=== Provided records ===
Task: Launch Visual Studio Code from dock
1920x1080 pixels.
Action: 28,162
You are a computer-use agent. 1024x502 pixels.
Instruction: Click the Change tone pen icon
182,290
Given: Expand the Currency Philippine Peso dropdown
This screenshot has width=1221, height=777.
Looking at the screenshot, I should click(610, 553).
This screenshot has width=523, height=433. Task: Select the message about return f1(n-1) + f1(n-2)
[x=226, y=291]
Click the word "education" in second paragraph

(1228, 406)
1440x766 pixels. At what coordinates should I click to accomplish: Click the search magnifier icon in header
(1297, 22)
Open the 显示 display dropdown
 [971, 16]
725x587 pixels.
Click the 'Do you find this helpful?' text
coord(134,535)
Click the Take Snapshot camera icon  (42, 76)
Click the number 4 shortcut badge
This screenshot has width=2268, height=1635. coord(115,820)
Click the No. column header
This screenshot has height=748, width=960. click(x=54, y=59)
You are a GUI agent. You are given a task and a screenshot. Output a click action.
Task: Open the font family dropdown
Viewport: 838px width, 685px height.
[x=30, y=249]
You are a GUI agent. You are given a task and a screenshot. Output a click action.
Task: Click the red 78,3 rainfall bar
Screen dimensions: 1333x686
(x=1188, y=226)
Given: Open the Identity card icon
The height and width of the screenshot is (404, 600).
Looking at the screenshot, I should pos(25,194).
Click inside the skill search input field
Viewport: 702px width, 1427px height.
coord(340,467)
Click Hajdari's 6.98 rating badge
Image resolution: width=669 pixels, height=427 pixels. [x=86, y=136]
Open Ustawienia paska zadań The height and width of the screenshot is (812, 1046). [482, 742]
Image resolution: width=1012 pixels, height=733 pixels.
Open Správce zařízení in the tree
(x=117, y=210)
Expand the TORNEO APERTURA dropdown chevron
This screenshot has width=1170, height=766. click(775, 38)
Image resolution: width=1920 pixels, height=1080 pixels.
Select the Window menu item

=== Your goal ===
Every record must be output again with its wording unchanged.

=== Answer to this task ===
Task: Launch Visual Studio Code from dock
1920x1080 pixels.
Action: 28,162
You are a computer-use agent. 1024x502 pixels.
Instruction: Click the Change tone pen icon
182,290
Given: Expand the Currency Philippine Peso dropdown
This screenshot has width=1221, height=777.
Looking at the screenshot, I should click(610, 553).
This screenshot has width=523, height=433. Task: Select the message about return f1(n-1) + f1(n-2)
[x=226, y=291]
Click the word "education" in second paragraph

(1228, 406)
1440x766 pixels. At what coordinates should I click to accomplish: Click the search magnifier icon in header
(1297, 22)
Open the 显示 display dropdown
 [971, 16]
725x587 pixels.
Click the 'Do you find this helpful?' text
coord(134,535)
Click the Take Snapshot camera icon  (42, 76)
Click the number 4 shortcut badge
This screenshot has width=2268, height=1635. coord(115,820)
Click the No. column header
This screenshot has height=748, width=960. click(x=54, y=59)
You are a GUI agent. You are given a task and a screenshot. Output a click action.
Task: Open the font family dropdown
Viewport: 838px width, 685px height.
[x=30, y=249]
You are a GUI agent. You are given a task and a screenshot. Output a click action.
Task: Click the red 78,3 rainfall bar
Screen dimensions: 1333x686
(x=1188, y=226)
Given: Open the Identity card icon
The height and width of the screenshot is (404, 600).
Looking at the screenshot, I should pos(25,194).
Click inside the skill search input field
Viewport: 702px width, 1427px height.
coord(340,467)
Click Hajdari's 6.98 rating badge
Image resolution: width=669 pixels, height=427 pixels. [x=86, y=136]
Open Ustawienia paska zadań The height and width of the screenshot is (812, 1046). [482, 742]
Image resolution: width=1012 pixels, height=733 pixels.
Open Správce zařízení in the tree
(x=117, y=210)
Expand the TORNEO APERTURA dropdown chevron
This screenshot has width=1170, height=766. click(775, 38)
Image resolution: width=1920 pixels, height=1080 pixels.
Select the Window menu item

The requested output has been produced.